Festival de Cannes 2012 : ouverture en Technicolor

Bataille médiatique de tapis rouge en France. Pendant qu’était dévoilé le gouvernement présidé par le socialiste Jean-Marc Ayrault ce mercredi 16 mai 2012, le 65e festival international du film s’ouvrait à Cannes. Une cérémonie d’ouverture qui n’a pas dérogé à la tradition : stars, paillettes et cinéma d'auteur.

Le sauveur du monde sur le tapis rouge : Bruce Willis a attiré les flashes pour la cérémonie d’ouverture. Avec Tilda Swinton, Bill Murray et Harvey Keitel, la star hollywoodienne est en effet à l’affiche du premier film à avoir les honneurs de la compétition : « Moonrise Kingdom », de l’Américain Wes Anderson.

Les vedettes ont gravi les marches du Palais des festivals, sous l'affiche géante de cette 65e édition, la photo de Marilyn Monroe soufflant une bougie. Marilyn Monroe, qui n’était pourtant jamais venue sur la Croisette, est morte il y a exactement 50 ans.

La cérémonie d’ouverture a d’ailleurs rendu hommage à l’actrice blonde platine. La chanteuse Beth Ditto, du groupe Gossip, a interprété sur scène « Candle in the wind », une chanson qu’Elton John lui avait dédiée.

Toute de rouge vêtue, la maîtresse de cérémonie Bérénice Béjo, à l'affiche l'an dernier de « The Artist », a appelé sur scène l'équipe de « Moonrise Kingdom » pour prononcer, ensemble, la phrase rituelle de l’ouverture du 65e festival dans une joyeuse cacophonie.

Amour et chaos

Après cette cérémonie d'ouverture sobre et chic, « Moonrise Kingdom » a entraîné les festivaliers dans un tourbillon de fantaisie.

Wes Anderson, le réalisateur de « La famille Tennenbaum » ou « La vie aquatique », raconte la folle équipée de deux pré-adolescents amoureux, recherchés par leurs parents ou chefs scouts dans une île de la côte est des Etats-Unis dans les années soixante.

Le cinéaste américain, dandy quadragénaire, installe un dispositif très sophistiqué et élaboré : « Quand je fais un film, ce qui m’intéresse, c’est de créer un monde que vous n’avez jamais exploré. Ce n’est pas la réalité, et j’espère que cela ne ressemble à aucun autre film. C’est un lieu unique. Dans mon film, la jeune fille trimballe une valise avec ses livres de science-fiction préférés. Et j’imagine volontiers que mon film pourrait être un de ces livres dans une valise. »

Un film d'auteur donc, même s'il y a des stars au générique, comme Bruce Willis, Bill Murray ou Harvey Keitel.

* À FAIRE
Reproduisez mot pour mot le passage de l'article sur l'ouverture du Festival de Cannes 2012, de « La cérémonie d’ouverture a » à « tourbillon de fantaisie. ». Le matériel qui suit n'est pas nécessaire.

* DONNÉES FOURNIES
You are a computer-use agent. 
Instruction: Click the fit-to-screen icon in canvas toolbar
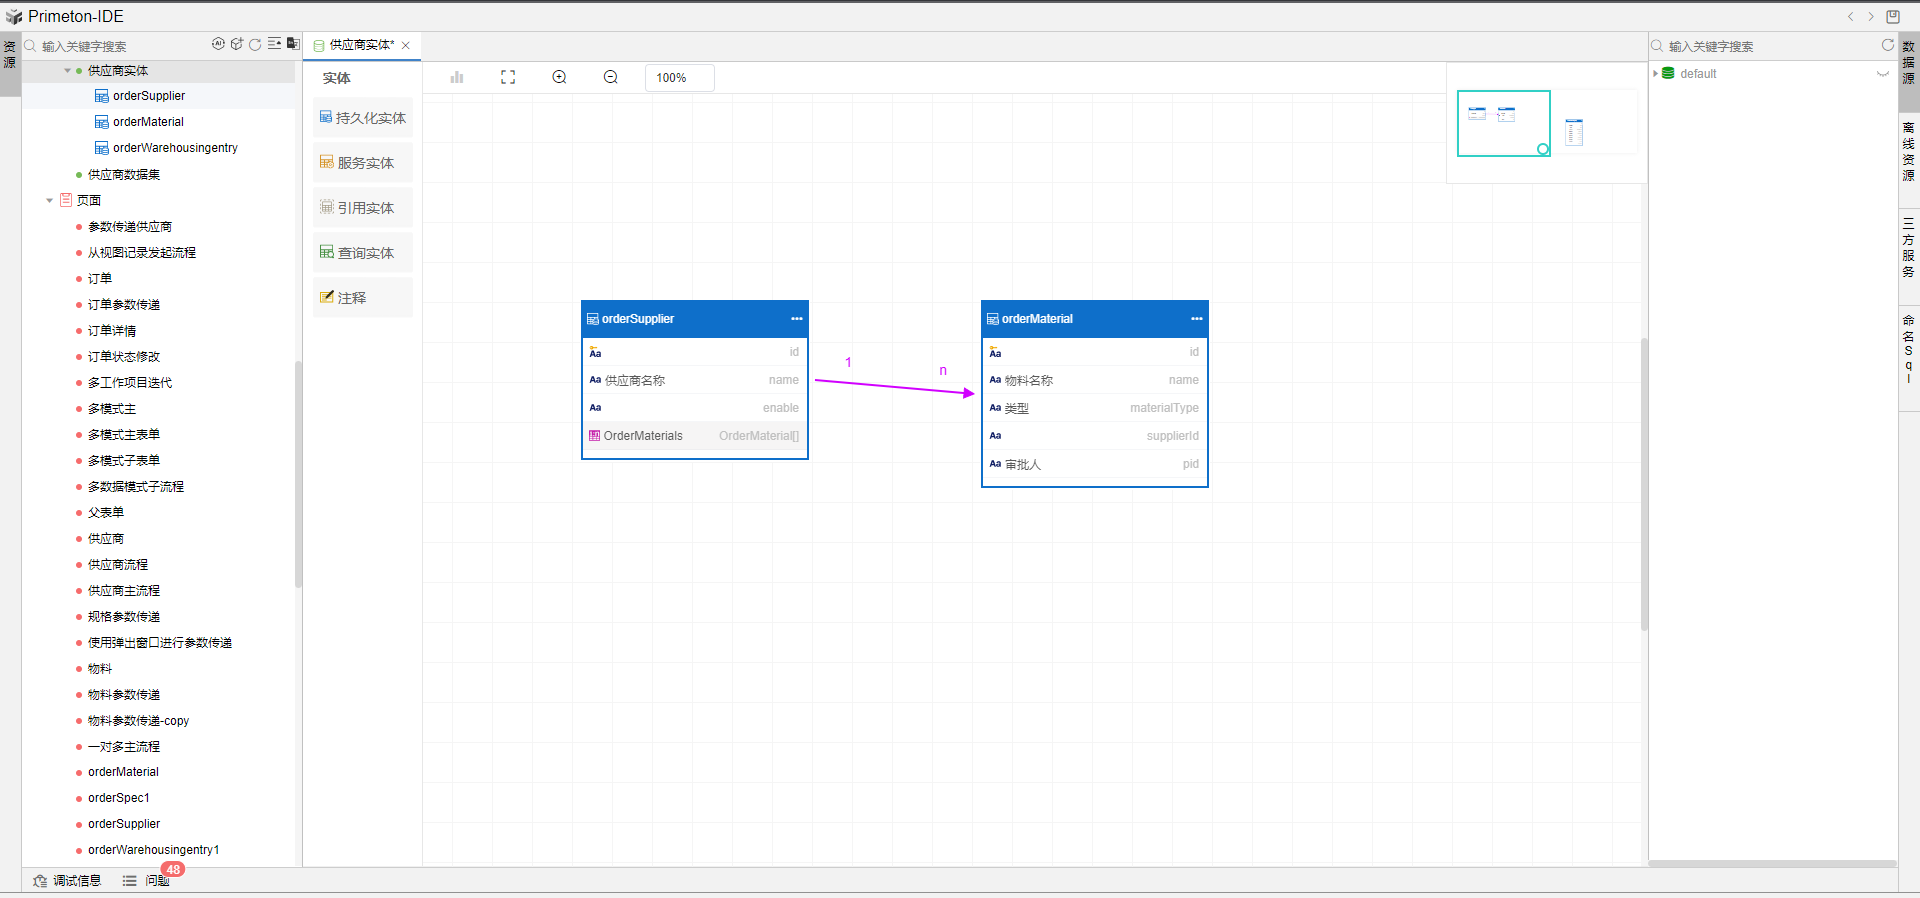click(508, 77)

---

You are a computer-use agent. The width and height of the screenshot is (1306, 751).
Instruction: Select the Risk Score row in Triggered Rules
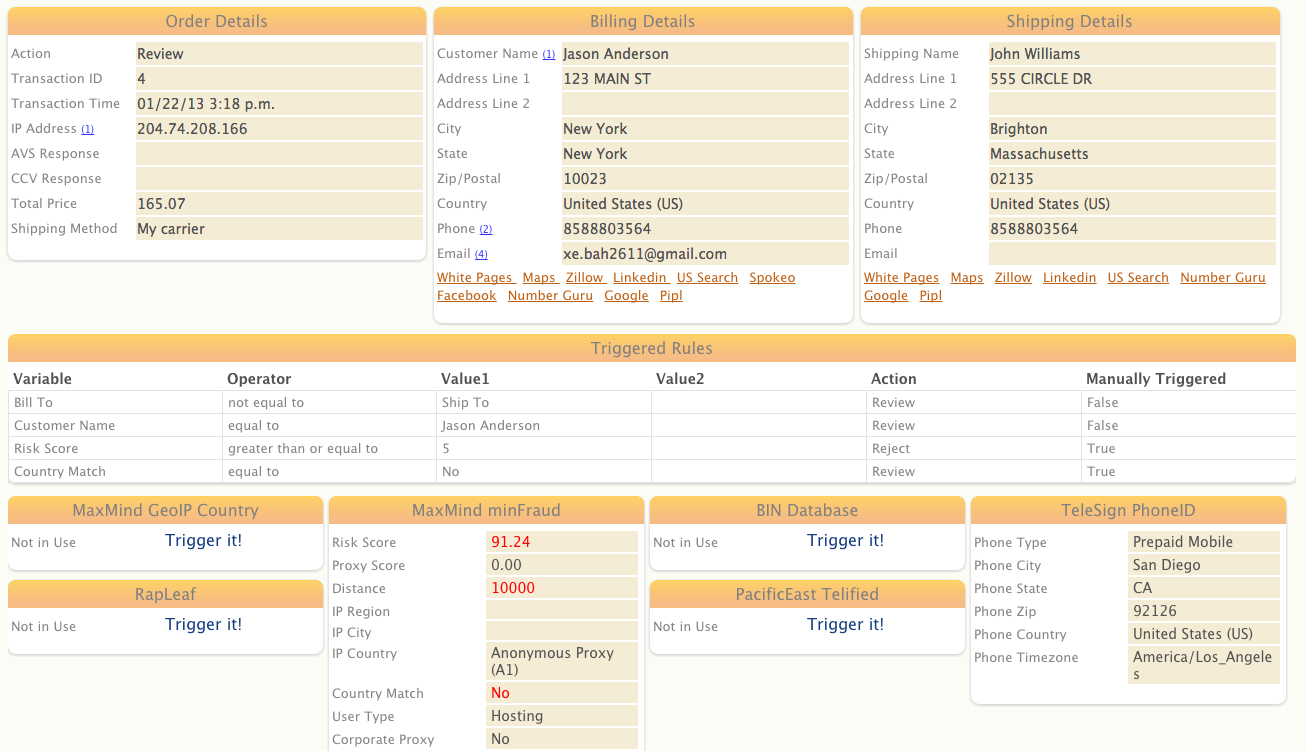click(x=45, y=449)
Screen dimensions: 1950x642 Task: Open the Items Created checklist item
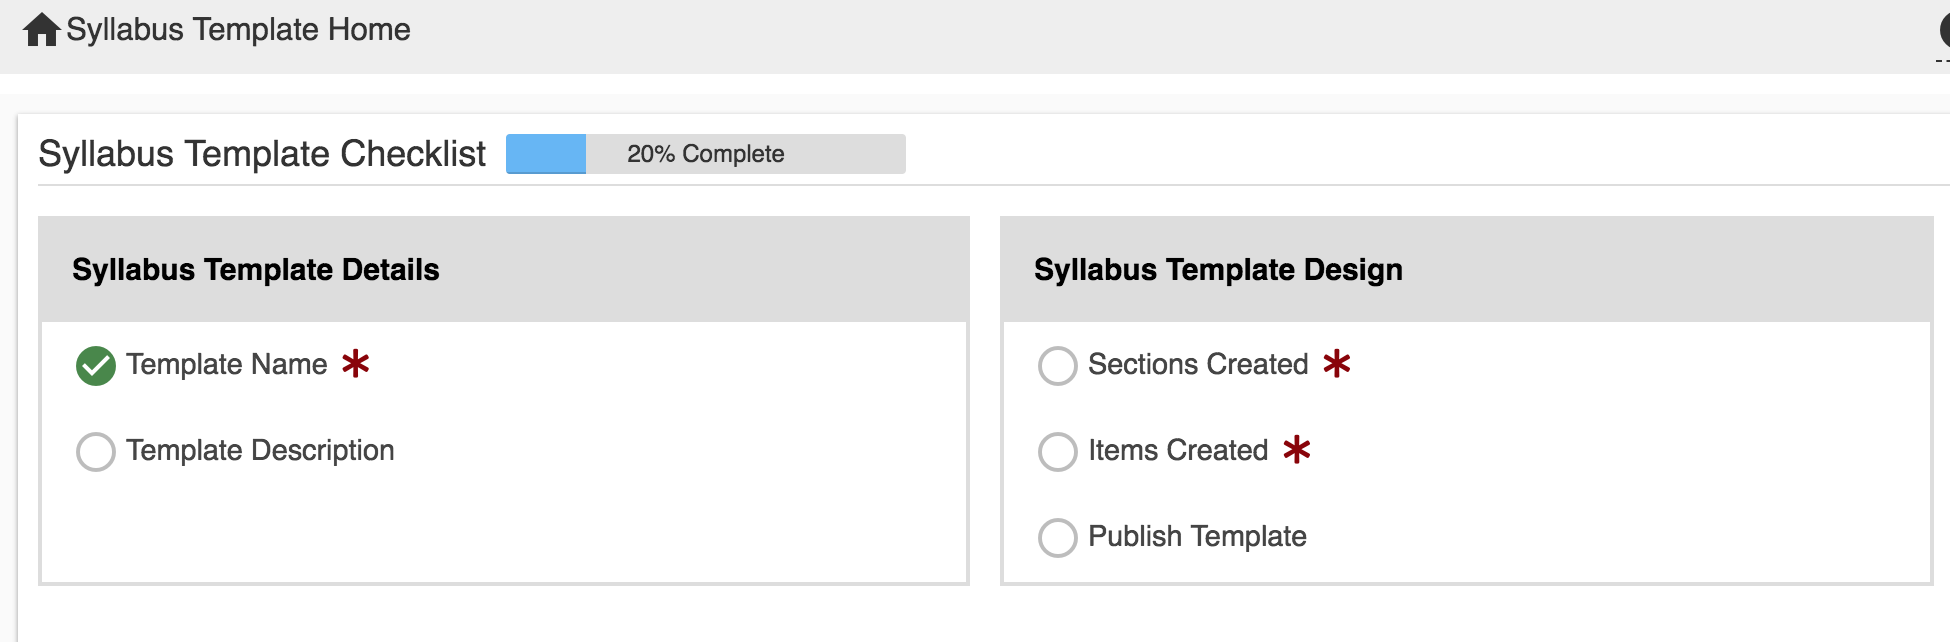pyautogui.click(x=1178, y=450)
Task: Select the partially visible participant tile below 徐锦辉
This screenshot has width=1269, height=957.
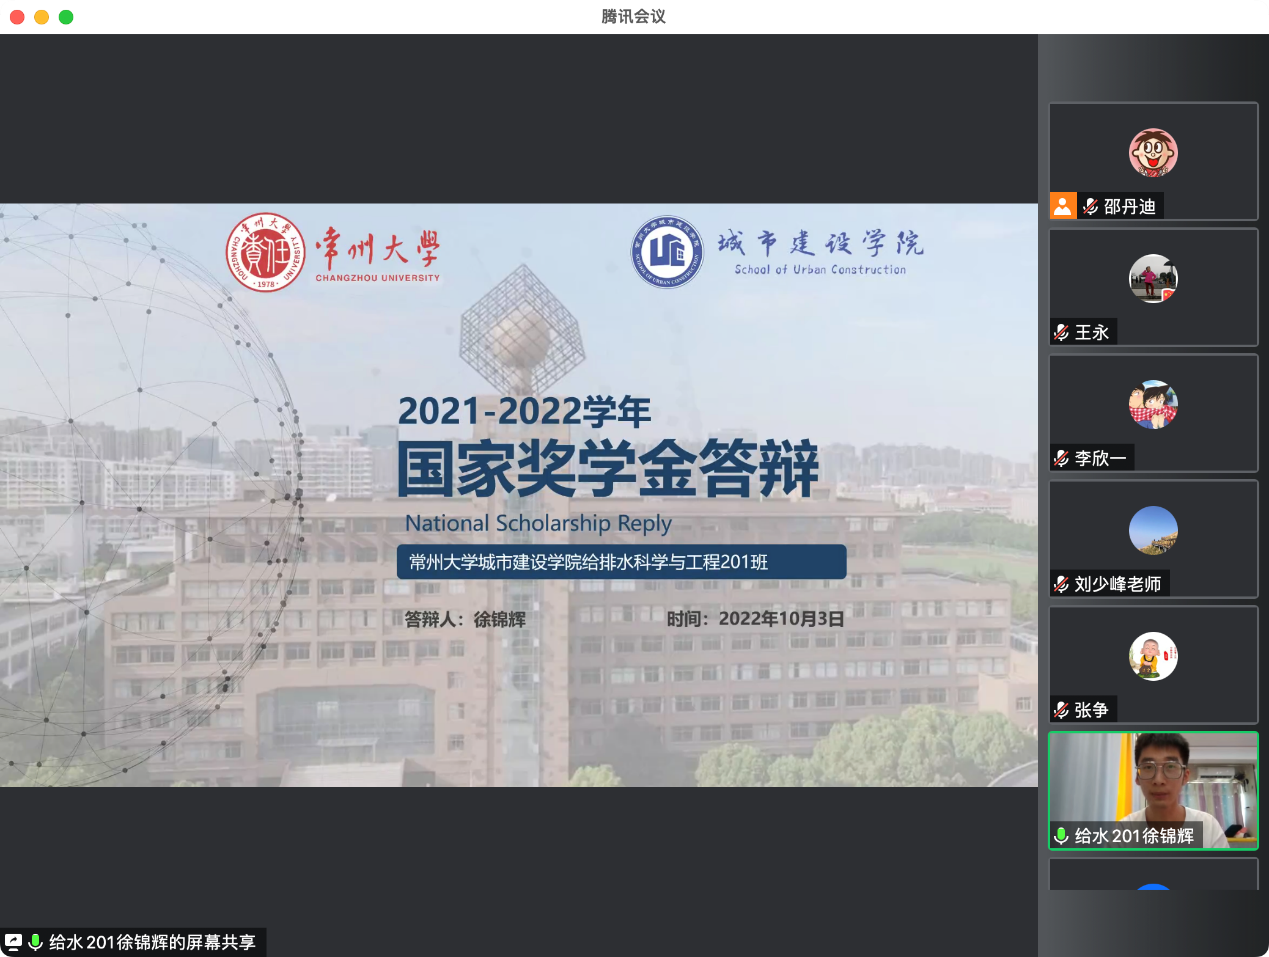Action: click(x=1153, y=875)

* SOLUTION PROPOSÉE
La cérémonie d’ouverture a d’ailleurs rendu hommage à l’actrice blonde platine. La chanteuse Beth Ditto, du groupe Gossip, a interprété sur scène « Candle in the wind », une chanson qu’Elton John lui avait dédiée.

Toute de rouge vêtue, la maîtresse de cérémonie Bérénice Béjo, à l'affiche l'an dernier de « The Artist », a appelé sur scène l'équipe de « Moonrise Kingdom » pour prononcer, ensemble, la phrase rituelle de l’ouverture du 65e festival dans une joyeuse cacophonie.

Amour et chaos

Après cette cérémonie d'ouverture sobre et chic, « Moonrise Kingdom » a entraîné les festivaliers dans un tourbillon de fantaisie.